I miei preferiti, a parte qualche rara eccezione, sono stati ampiamente e saggiamente recensiti da debaseriani preparatissimi ma oggi, spolverando il mobiletto dei cd, è venuto fuori l’album “Quando ci sarai” dei Nomadi, penso non recensito (chi lo farebbe?) e così l’ho riascoltato. Sono stato (o lo sono ancora?) affetto da nomadismo ed ho assistito a 57 dei loro concerti: è stato bellissimo ritrovarsi con compagni d’avventura che vedevi una volta l’anno a Novellara o in posti in culo al mondo davanti ad una bella birra ghiacciata a discutere di musica. Ma è stato raro, almeno per me, incontrare persone obbiettive e disposte a mettere in discussione alcuni lavori del gruppo. Questa cosa non mi è mai piaciuta tant’è che per un periodo ho pensato che i fans fossero tutti un poco fanatici. Ogni canzone è considerata dagli afacionados bella. Non dico capolavoro, ma bella. Così non è.

“Quando ci sarai” è del 1996, terzo lavoro del dopo Augusto, e contiene 10 canzoni, 3 eseguite dai Nomadi e 7 non so da chi. Un disco anonimo tant’è che se giri in rete non trovi recensioni ma solo l’elenco delle canzoni che lo compongono. Un lavoro che probabilmente riesce a tenere in parte il passo del periodo di Augusto solamente con le parole delle canzoni a cominciare da “Mamma musica” un testo originale sul suono, sulla musica, perché quando si nasce il primo suono è un pianto (“che faccia grande che ha la musica, che fianchi larghi, che occhi enormi, che gambe lunghe che ha la musica”). Le musiche del disco invece mi hanno lasciato l’amaro in bocca perché se è anche vero che uno dei punti di forza del gruppo è proprio quello della semplicità e dell’immediatezza degli accordi, in questo disco sono stati musicalmente un poco banali. Eppure hanno potuto contare sull’apporto di Francesco Gualerzi che, steso un velo pietoso sulla sua voce e sul modo di cantare, è un polistrumentista notevole e pregevole sassofonista. Ed è lui a rendere meno “piatte” le musiche con i suoi interventi oltre a giovani strumentisti cubani della scuola verosimilmente dell’Havana, ospiti nel disco.
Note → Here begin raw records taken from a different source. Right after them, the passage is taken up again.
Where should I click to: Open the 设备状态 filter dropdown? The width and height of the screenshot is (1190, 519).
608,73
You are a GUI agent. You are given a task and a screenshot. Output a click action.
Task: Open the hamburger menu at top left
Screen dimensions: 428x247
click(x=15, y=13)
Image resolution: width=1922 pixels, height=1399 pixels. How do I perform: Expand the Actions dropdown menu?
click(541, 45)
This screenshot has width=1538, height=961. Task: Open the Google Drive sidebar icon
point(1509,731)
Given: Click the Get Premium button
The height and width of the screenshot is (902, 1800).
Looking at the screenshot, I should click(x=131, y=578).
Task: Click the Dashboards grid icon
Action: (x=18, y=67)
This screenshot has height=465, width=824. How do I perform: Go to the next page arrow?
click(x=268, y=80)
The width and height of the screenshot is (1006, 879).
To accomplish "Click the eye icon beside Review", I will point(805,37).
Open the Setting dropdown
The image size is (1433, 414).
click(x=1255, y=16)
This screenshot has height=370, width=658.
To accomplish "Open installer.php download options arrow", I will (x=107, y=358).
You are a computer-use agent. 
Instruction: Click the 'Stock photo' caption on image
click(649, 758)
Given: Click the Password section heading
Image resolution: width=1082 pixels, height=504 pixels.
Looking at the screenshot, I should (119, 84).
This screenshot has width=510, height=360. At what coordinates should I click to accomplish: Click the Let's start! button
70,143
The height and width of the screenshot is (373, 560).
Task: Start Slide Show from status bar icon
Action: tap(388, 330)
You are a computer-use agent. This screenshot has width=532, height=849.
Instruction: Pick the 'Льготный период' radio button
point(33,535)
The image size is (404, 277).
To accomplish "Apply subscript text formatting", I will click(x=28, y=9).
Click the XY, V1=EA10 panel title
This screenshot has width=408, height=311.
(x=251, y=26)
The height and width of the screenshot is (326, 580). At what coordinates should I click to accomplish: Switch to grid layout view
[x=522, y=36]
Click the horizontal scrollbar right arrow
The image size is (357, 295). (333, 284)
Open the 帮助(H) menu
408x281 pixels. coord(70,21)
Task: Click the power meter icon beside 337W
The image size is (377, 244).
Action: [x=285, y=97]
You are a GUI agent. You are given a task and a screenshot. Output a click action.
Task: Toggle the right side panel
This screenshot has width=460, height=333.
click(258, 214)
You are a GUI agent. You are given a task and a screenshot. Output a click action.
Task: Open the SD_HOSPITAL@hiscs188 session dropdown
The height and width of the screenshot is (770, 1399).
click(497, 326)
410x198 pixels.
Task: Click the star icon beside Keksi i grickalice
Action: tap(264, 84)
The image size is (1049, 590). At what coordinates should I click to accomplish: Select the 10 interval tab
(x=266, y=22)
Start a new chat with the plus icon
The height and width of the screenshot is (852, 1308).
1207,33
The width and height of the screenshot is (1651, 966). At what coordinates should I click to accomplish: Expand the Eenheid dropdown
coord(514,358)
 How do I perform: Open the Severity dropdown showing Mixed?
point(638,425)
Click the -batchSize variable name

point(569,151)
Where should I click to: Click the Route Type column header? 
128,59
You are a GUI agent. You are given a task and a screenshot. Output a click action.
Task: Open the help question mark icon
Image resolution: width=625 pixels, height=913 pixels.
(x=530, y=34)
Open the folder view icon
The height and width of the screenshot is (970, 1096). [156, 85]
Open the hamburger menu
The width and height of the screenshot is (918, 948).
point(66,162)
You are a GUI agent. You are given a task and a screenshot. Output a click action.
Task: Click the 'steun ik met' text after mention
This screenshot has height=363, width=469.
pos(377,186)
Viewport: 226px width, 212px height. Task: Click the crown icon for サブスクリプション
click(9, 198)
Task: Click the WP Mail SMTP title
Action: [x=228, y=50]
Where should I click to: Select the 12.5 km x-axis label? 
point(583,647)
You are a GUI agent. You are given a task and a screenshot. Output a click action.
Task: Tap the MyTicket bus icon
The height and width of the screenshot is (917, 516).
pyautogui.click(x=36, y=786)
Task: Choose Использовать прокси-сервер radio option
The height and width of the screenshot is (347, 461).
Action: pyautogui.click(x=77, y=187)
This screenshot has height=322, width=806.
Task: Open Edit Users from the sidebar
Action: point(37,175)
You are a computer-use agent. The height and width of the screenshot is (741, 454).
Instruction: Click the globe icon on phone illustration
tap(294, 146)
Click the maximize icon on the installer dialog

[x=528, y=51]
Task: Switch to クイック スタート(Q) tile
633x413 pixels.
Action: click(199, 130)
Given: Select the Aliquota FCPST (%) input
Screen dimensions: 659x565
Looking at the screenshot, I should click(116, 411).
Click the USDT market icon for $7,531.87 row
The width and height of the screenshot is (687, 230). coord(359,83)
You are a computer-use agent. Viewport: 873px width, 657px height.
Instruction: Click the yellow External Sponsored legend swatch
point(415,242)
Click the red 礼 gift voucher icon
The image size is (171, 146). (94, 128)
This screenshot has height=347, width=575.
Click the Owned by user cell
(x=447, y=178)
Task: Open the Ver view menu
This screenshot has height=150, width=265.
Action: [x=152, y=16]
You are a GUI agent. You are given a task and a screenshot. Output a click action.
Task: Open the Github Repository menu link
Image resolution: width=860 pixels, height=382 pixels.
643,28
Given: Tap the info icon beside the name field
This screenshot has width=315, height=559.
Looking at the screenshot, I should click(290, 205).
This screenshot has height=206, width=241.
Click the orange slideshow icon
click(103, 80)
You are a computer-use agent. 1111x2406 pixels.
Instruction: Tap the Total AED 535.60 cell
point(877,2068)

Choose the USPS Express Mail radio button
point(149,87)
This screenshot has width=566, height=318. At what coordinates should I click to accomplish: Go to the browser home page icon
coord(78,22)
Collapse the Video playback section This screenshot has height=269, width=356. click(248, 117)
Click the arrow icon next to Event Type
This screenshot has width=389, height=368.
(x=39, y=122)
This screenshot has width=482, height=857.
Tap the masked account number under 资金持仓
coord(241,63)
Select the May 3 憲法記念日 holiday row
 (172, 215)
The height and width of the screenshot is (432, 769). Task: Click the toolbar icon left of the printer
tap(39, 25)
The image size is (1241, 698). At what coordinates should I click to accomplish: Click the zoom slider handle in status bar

Dopo il brano omonimo sulle riflessioni per un bambino che viene al mondo, “L’eredità” probabilmente scritta per Ago (“nelle canzoni riecheggia l’immagine di chi non c’è”), “Un’altra città” (dove finalmente si riesce a sentire una zampata di chitarra di Cico Falzone) e “Il mattino dopo” (banalissima canzone d’amore con troppe tastiere) si arriva finalmente ad ascoltare il primo pezzo dei Nomadi: “Né gioia né dolore”, brano sull’indifferenza e sull’incapacità di lasciarsi andare alle emozioni (“non sarà un carnevale, non sarà un funerale, non potremo volare, non sapremo star male”). La canzone è impreziosita dalle percussioni dei giovani cubani ma, purtroppo, è cantata da Gualerzi. Comunque è una canzone nomade. A seguire la sufficiente “Johnny” cantata da un Danilo Sacco in erba e dove si percepisce appena la sezione ritmica del complesso e “Nei miei sogni” una canzone così imbarazzante che nel libretto manca il testo (giuro), si arriva alle altre due canzoni eseguite dal gruppo emiliano. Si comincia con “Canzone per i desaparecidos” dove le tastiere di Carletti e gli archi dei giovani musicisti cubani ben si sposano con le parole di denuncia per quegli scomparsi senza giustizia (“non han tombe e neanche croci, non han volto quelle voci, sono un nome in quel foglio”) e si finisce con “La coerenza”, batteria “spazzolata” e fisarmonica scritta per le persone semplici e gli umili dove si sente lo zampino, tra gli autori, di un certo Goran Kuzminac.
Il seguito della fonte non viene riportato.